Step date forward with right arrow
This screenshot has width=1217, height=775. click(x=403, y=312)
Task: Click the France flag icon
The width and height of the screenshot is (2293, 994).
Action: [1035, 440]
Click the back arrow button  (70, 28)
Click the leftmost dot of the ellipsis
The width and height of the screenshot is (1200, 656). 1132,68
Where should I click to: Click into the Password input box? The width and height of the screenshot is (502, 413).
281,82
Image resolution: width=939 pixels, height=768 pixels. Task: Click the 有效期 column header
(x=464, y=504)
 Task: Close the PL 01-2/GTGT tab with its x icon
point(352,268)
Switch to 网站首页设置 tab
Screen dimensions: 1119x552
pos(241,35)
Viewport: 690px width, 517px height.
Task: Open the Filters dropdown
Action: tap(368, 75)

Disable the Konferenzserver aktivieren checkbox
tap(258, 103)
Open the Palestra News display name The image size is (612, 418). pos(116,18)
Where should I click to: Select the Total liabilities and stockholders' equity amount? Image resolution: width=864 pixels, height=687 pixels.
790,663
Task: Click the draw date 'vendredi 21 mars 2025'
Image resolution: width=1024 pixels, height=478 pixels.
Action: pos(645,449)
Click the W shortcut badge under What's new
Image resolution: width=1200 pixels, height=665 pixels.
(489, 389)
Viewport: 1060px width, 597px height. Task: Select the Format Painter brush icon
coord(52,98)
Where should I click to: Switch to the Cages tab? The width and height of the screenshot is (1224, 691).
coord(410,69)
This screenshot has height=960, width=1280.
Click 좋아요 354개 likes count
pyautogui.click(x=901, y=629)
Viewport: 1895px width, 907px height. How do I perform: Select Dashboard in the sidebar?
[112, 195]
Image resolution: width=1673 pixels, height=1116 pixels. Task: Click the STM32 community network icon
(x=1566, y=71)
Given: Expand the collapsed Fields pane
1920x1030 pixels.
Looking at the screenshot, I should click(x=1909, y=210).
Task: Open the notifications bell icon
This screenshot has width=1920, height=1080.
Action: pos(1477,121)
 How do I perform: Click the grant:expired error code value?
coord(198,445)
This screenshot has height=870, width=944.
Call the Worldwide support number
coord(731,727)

■ ■ ■

▸ **Problem details**
Reproduce the items above verbatim, beginning at their first line and ending after the line that contains "Click the back".

▸ **Solution to this exercise**
Step date forward with right arrow
This screenshot has width=1217, height=775. click(x=403, y=312)
Task: Click the France flag icon
The width and height of the screenshot is (2293, 994).
Action: [1035, 440]
Click the back arrow button  (70, 28)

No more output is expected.